During an anti-government demonstration, a House of Israel member murdered Roman Catholic priest Bernard Darke because he was on the staff of a religious opposition newspaper, the Catholic Standard. The House of Israel also engaged in strikebreaking activities and disruptions of public meetings. Critics of the government alleged that House of Israel members acted with impunity during the government of Forbes Burnham. However, under Desmond Hoyte, Burnham's successor, Rabbi Washington and key associates were arrested on a long-standing manslaughter charge, and sentenced to 15 years. Hill was released in 1992, and extradited to the United States. Hill died on 11 December 2005.

At the 2014 Walter Rodney inquiry, Joseph Hamilton, former priest of the House of Israel, testified that the House of Israel committed “oppressive and terrorizing acts on behalf of the PNC.” It was also revealed that the murderer of Walter Rodney was a member of the House of Israel.

Cults

Although not a Guyanese product, the country acquired international notoriety in November 1978 following a mass murder-suicide at Jonestown, the commune of the People's Temple of Christ, led by the Reverend Jim Jones, of Oakland, California. Guyana was chosen primarily for being socialist-leaning, as well as for being an English-speaking country.

Religion and politics
Through much of Guyana's history, the Anglican and Roman Catholic churches helped maintain the social and political status quo. The Roman Catholic Church and its newspaper, the Catholic Standard, were vocal opponents of the ideology of the People's Progressive Party (PPP) in the 1950s and became closely associated with the conservative United Force. However, in the late 1960s the Roman Catholic Church changed its stance toward social and political issues, and the Catholic Standard became more critical of the government. Subsequently, the government forced a number of foreign Roman Catholic priests to leave the country. By the mid-1970s, the Anglicans and other Protestant denominations had joined in the criticisms of government abuse. The Anglican and Roman Catholic churches also worked together, unsuccessfully, to oppose the government's assumption of control of church schools in 1976.

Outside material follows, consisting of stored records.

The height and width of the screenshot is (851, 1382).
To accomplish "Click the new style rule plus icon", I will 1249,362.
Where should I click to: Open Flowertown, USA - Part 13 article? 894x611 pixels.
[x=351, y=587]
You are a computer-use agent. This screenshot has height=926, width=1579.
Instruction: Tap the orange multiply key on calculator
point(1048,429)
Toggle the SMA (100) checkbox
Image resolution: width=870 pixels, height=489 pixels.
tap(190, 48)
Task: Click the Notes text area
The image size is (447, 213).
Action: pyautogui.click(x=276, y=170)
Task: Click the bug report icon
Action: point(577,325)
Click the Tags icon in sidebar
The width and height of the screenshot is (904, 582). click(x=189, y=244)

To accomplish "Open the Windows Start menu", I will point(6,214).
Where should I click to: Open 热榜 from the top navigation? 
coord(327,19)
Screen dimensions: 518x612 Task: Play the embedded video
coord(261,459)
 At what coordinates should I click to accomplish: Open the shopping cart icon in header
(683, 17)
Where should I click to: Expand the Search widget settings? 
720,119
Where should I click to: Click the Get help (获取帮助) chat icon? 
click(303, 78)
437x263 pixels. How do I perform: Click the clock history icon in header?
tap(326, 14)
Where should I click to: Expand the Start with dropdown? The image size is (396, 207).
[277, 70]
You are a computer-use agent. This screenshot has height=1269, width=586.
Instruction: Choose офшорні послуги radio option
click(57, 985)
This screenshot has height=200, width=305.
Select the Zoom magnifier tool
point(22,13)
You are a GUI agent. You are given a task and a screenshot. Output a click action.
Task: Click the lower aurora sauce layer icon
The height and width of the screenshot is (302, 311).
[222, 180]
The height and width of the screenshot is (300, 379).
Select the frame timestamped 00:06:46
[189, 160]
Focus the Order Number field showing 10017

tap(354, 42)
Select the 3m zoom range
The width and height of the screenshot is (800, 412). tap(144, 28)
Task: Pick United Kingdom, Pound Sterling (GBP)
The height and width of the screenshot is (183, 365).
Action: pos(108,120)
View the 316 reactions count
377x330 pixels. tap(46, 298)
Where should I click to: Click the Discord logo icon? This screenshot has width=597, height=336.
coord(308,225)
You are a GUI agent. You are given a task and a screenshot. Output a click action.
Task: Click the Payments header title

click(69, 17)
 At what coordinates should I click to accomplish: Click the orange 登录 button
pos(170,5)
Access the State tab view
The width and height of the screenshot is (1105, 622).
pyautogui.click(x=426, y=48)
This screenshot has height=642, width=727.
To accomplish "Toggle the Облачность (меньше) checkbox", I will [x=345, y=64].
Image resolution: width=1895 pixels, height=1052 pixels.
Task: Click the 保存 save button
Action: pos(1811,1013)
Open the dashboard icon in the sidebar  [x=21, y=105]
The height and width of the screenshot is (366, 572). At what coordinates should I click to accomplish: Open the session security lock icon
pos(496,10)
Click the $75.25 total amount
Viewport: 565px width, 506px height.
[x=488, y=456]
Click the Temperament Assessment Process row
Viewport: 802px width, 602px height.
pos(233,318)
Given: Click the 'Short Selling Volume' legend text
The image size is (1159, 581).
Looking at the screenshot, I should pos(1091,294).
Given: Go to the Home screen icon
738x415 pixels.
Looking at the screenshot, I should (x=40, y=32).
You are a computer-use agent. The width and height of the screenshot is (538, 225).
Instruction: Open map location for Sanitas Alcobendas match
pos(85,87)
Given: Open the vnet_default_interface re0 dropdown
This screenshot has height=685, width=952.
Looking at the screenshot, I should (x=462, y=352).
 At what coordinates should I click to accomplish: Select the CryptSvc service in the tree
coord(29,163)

The Guyana Council of Churches was the umbrella organization for sixteen major Christian denominations. Historically, it had been dominated by the Anglican and Roman Catholic churches. The Guyana Council of Churches became an increasingly vocal critic of the government in the 1970s and 1980s, focusing international attention on its shortcomings. The conflict between the government and the Guyana Council of Churches came to a head in 1985, when members of the PNC-influenced House of Israel physically prevented the council from holding its annual meeting. Later that year, police searched the homes of the major Christian church leaders. The PNC maintained the support of a number of smaller Christian denominations, however.

In contrast to the most prominent Christian clergy, who maintained connections with international denominations, Hindu and Muslim leaders depended on strictly local support. For them, resistance to political pressure was more difficult. In the 1970s, the PNC succeeded in splitting many of the important Hindu and Muslim organizations into pro-PNC and pro-PPP factions.

Freedom of religion

The Constitution of Guyana provides for freedom of religion, and the Government generally respects this right in practice. The U.S. government could locate no reports of societal abuses or discrimination based on religious belief or practice during 2007, and prominent societal leaders took positive steps to promote religious freedom.

In September 2009, forty mainly U.S. citizen missionaries from the Church of Jesus Christ of Latter-day Saints were detained briefly. Subsequently the 100+ missionaries were ordered to leave the country within a month. In addition to its missionary work, the church owns approximately $2 million in property in Guyana, and cultivate farms in the country. Missionaries have worked in the country for more than 20 years.